● Brief 1
Condense the paragraph of the passage on Nkrumah that begins "The ultimate indication" into a shorter version that keeps its main facts.
● Brief 2
Reproduce the passage on Nkrumah word for word, from "The ultimate indication" up to and including "most trusted lieutenants.".

The ultimate indication of Nkrumah's failure to meaningfully address the needs of his
people came in the form of the coup which deposed him in February of 1966, which was
met with the passive support of the Ghanaian people, the peaceful dissolution of
Nkrumahs mass party, and the defection of many of Nkrumah's most trusted lieutenants.
Despite Nkrumah's genuine desire for African liberation and his integral involvement as an
agent of the anti-colonial masses during the height of the independence struggle, his
political vision was marred by a social-democratic and Stalinist conception of socialism
from above which doomed the Ghanaian revolutionary movement to failure. This paper
will examine Nkrumahs strengths and shortcomings in the context of the rich theoretical
contributions of several of the most powerful theorists of anti-colonial revolution CLR
James, Frantz Fanon and Amilcar Cabral.

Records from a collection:
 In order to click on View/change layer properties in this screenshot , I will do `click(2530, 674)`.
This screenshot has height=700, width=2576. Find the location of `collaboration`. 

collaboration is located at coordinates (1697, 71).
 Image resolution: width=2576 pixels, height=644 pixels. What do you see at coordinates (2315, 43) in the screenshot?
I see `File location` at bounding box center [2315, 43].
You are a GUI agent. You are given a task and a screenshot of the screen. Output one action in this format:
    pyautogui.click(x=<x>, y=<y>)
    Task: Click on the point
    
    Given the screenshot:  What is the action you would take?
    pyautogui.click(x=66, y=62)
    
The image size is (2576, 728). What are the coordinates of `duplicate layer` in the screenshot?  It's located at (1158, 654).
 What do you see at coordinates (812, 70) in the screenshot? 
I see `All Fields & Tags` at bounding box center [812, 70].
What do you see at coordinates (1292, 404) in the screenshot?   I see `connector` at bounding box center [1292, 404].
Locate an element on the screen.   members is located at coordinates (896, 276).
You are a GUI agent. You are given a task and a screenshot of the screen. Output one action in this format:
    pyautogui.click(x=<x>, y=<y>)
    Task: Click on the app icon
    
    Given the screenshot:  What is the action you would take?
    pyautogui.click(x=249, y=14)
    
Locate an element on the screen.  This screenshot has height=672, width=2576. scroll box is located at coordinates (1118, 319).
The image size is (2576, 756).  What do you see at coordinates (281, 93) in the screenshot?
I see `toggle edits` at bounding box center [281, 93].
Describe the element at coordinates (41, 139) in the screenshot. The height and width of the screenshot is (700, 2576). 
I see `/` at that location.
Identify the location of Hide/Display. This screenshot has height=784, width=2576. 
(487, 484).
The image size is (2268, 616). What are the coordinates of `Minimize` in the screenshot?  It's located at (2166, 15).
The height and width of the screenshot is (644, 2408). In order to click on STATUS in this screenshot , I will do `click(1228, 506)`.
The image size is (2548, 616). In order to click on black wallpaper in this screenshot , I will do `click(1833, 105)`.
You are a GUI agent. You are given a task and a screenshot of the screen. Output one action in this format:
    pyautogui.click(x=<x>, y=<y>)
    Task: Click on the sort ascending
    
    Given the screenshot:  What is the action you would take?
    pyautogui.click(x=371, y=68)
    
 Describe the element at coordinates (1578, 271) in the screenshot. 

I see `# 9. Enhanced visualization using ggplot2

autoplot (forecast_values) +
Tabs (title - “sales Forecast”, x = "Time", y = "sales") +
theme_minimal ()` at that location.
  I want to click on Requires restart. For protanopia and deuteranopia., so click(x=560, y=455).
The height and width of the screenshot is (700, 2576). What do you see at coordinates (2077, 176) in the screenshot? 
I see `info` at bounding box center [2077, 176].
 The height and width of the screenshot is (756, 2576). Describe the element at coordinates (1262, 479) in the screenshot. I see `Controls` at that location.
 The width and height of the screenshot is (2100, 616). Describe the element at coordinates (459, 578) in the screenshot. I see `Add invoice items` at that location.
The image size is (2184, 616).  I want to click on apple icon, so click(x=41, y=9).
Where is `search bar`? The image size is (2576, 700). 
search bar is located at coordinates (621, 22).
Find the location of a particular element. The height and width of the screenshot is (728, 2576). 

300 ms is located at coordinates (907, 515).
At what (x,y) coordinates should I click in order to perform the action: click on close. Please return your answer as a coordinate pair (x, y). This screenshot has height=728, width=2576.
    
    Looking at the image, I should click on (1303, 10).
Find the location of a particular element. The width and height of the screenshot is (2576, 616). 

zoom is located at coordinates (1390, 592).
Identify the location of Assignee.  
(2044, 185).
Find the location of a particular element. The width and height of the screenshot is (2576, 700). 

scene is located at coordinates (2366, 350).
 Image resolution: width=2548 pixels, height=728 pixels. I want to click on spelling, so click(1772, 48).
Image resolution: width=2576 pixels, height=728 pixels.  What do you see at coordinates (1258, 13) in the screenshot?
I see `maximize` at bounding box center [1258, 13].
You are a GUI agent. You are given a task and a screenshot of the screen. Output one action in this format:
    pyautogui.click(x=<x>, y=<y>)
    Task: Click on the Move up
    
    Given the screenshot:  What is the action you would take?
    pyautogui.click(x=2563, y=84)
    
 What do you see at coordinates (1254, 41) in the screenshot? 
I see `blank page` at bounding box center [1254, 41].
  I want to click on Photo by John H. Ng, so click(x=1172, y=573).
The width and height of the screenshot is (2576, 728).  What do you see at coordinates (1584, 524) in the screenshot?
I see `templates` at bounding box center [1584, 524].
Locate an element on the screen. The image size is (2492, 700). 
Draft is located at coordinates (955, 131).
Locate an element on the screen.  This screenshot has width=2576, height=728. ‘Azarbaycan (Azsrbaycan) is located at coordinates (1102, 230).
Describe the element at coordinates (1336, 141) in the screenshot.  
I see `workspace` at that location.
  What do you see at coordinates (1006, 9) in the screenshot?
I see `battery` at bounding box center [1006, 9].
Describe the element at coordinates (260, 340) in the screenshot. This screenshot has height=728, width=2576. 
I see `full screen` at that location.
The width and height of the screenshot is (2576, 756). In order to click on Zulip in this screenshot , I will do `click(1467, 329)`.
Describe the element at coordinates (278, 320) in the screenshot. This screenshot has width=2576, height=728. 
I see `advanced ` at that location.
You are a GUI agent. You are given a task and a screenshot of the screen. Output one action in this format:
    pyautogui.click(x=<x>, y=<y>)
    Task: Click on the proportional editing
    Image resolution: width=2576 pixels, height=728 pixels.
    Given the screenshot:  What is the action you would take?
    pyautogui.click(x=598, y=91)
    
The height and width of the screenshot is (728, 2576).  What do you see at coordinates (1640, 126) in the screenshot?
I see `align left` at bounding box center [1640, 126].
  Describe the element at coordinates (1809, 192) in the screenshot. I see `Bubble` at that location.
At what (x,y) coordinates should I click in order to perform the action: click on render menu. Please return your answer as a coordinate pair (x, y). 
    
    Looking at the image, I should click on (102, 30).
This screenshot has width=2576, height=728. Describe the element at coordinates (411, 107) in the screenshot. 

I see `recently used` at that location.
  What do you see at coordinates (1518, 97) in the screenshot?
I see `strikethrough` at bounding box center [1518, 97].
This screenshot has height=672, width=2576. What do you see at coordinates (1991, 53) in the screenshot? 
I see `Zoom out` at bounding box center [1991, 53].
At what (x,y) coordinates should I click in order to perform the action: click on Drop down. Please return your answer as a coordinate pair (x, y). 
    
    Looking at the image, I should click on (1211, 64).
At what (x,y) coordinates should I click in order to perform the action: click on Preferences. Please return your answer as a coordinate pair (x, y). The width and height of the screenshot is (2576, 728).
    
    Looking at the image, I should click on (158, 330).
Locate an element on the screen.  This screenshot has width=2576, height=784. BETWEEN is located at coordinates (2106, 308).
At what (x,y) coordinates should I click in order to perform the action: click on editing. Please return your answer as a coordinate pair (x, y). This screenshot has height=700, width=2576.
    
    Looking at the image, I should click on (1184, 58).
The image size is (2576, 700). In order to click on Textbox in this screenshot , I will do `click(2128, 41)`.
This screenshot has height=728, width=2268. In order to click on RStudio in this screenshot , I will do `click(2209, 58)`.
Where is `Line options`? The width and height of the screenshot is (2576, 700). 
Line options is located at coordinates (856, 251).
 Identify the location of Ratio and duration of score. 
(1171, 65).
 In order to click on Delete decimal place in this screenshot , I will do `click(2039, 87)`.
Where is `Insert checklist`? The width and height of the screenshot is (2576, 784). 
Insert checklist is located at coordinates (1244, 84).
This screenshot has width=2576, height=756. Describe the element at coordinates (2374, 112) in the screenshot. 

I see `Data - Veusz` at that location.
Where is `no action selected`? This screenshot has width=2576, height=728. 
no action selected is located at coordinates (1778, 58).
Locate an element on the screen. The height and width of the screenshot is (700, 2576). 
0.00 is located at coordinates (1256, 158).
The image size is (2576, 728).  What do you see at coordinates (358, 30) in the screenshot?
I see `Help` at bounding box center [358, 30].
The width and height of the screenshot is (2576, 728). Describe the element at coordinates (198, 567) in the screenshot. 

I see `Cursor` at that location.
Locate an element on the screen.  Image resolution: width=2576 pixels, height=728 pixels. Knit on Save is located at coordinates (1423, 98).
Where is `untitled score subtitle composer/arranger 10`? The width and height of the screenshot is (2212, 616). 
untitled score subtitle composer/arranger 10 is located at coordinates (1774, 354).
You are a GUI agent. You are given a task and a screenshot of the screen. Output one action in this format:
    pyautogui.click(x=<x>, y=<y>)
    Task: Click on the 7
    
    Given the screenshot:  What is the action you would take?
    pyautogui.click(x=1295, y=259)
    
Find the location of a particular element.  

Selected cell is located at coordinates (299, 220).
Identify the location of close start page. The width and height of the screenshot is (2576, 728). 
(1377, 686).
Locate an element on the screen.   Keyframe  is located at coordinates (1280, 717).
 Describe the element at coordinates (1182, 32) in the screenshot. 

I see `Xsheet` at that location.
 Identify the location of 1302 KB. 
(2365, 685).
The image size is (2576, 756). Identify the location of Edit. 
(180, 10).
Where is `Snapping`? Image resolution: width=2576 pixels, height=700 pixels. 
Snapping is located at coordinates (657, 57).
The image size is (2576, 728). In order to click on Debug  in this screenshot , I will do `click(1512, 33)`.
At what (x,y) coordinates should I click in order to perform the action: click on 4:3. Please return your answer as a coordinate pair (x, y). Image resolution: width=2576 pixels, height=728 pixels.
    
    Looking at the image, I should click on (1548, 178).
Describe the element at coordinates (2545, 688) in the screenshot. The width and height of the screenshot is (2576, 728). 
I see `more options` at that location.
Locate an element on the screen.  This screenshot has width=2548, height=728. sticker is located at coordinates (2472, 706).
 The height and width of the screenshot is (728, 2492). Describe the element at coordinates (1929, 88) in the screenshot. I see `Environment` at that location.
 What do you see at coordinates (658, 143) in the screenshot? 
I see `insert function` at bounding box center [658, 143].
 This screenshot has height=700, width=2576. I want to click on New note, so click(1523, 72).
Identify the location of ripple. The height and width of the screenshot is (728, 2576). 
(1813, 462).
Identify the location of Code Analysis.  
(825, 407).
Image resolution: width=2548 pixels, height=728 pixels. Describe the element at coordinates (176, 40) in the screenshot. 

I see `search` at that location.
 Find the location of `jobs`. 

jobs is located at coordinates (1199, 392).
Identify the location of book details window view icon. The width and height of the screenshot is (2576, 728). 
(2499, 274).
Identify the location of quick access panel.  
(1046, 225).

● Written answer 1
Nkrumah's failure to meet his people's needs was shown by the February 1966 coup that removed him. Ghanaians passively supported it, his mass party dissolved peacefully, and many of his closest lieutenants defected. Although he truly sought African liberation and was central to the anti-colonial struggle, his social-democratic and Stalinist idea of socialism from above doomed Ghana's revolutionary movement. The paper weighs his strengths and shortcomings against the ideas of the anti-colonial theorists CLR James, Frantz Fanon and Amilcar Cabral.

● Written answer 2
The ultimate indication of Nkrumah's failure to meaningfully address the needs of his
people came in the form of the coup which deposed him in February of 1966, which was
met with the passive support of the Ghanaian people, the peaceful dissolution of
Nkrumahs mass party, and the defection of many of Nkrumah's most trusted lieutenants.